While the VA did include money in its plans to move some structures out of the footprint, it only allocated $800,000.  And that amount was capped at an amount of $40,000 per house.  So only 15 structures could possibly have been funded (and only partially, at that).  Additionally, the house would have to be relocated in a vacant lot elsewhere in Mid-City.  According to a representative from the State of Louisiana's State Historic Preservation Officer (SHPO), only "one or two" homeowners are seriously trying to be moved given all the difficulties (age of structure, need to move streetcar lines, etc.) and costs involved.  The rest, she noted, "are just burnt out."

This suit represents one of the last possible efforts to halt demolition of the VA footprint, which is the more densely populated of the two footprints, the one with a greater portion of the 249 total structures in the combined footprints.

One of the absurdities of permitting this large-scale demolition proceed is that the Charity issue has not yet been resolved.  If renovating Charity were to become a viable part of the hospitals plan after arbitration, the "limited footprint" option proposed as an alternative would become tenable.  That option would not require the demolition of the presently planned VA footprint, as the entire plan, as drawn up by RMJM Hillier/FHL would shift toward the CBD, cost less, and take up less overall acreage in Lower Mid-City.  

Thus, permitting demolition on the VA footprint to proceed before the Charity reimbursement issue is resolved may result in the destruction of a dense swath of Lower Mid-City...that, at least as I understand it, might not be necessary for the fulfillment of the overall hospitals project.  There's also the fact that LSU, at least, has not finalized the funding necessary to complete their plans.

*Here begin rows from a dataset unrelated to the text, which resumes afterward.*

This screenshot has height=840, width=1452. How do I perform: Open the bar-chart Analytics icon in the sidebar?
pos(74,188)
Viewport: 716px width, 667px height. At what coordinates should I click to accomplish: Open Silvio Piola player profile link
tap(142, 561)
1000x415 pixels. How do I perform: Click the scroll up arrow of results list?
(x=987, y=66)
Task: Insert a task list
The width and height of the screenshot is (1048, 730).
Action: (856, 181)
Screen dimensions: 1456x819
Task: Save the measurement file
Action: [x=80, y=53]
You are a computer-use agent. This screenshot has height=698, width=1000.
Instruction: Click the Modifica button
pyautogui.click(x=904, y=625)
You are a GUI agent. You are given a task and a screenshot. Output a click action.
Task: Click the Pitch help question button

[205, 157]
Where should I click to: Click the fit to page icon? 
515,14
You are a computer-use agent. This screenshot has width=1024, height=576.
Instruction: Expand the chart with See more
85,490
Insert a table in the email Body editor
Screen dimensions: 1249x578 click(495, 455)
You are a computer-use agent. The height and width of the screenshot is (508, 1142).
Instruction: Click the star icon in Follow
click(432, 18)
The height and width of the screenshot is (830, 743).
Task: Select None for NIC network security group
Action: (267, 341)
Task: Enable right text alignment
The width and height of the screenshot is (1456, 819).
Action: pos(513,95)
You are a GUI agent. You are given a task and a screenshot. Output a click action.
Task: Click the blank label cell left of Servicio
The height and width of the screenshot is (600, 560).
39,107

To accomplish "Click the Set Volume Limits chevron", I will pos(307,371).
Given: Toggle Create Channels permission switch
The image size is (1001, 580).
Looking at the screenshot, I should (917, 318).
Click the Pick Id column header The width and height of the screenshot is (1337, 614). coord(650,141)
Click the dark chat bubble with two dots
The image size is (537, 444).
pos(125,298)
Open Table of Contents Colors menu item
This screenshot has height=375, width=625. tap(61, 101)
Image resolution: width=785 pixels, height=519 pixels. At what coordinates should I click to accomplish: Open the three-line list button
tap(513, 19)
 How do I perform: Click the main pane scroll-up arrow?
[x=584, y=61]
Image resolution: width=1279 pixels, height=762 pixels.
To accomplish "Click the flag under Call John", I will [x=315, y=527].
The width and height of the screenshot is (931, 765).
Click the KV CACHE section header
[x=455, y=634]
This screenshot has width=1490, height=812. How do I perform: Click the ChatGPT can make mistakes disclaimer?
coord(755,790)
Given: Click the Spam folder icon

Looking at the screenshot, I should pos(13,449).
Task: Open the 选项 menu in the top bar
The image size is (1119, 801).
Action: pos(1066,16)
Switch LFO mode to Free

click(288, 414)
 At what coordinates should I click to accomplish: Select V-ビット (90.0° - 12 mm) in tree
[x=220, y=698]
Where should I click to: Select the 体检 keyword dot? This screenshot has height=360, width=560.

Here's a copy of the petition in the matter.  We plan to do our best to provide firsthand coverage of the opening hearing in the matter on Friday.

Old and New

310 S. Tonti Street

Thursday, October 15, 2009

Wednesday, October 14, 2009

Monday, October 12, 2009


Near the corner of S. Roman and Cleveland, I found another prime example of the toll that the shadow of eminent domain takes on the people and places of Lower Mid City.  This shotgun double on Cleveland, sporting a great new coat of paint and a few spruce touches since the storm, sits awaiting renters on one side.

As neighbors down S. Roman told me later, sitting out on their stoop: if they had known about the looming demolition, they wouldn't have moved into the neighborhood in the first place.   And they don't know why anyone would move into the neighborhood at this point knowing of that specter.

Sunday, October 11, 2009

Flat Front

2405 Palmyra Street

The Last Oktoberfest

Deutsches Haus , a long time center of German-American heritage in New Orleans, hosts an annual Oktoberfest celebration in Lower Mid-City, replete with various German beers, a pleasant biergarten, and polka music.

The Cultural Center itself screens German films, including a few that played recently directed by the infamous yet talented Leni Reifenstahl.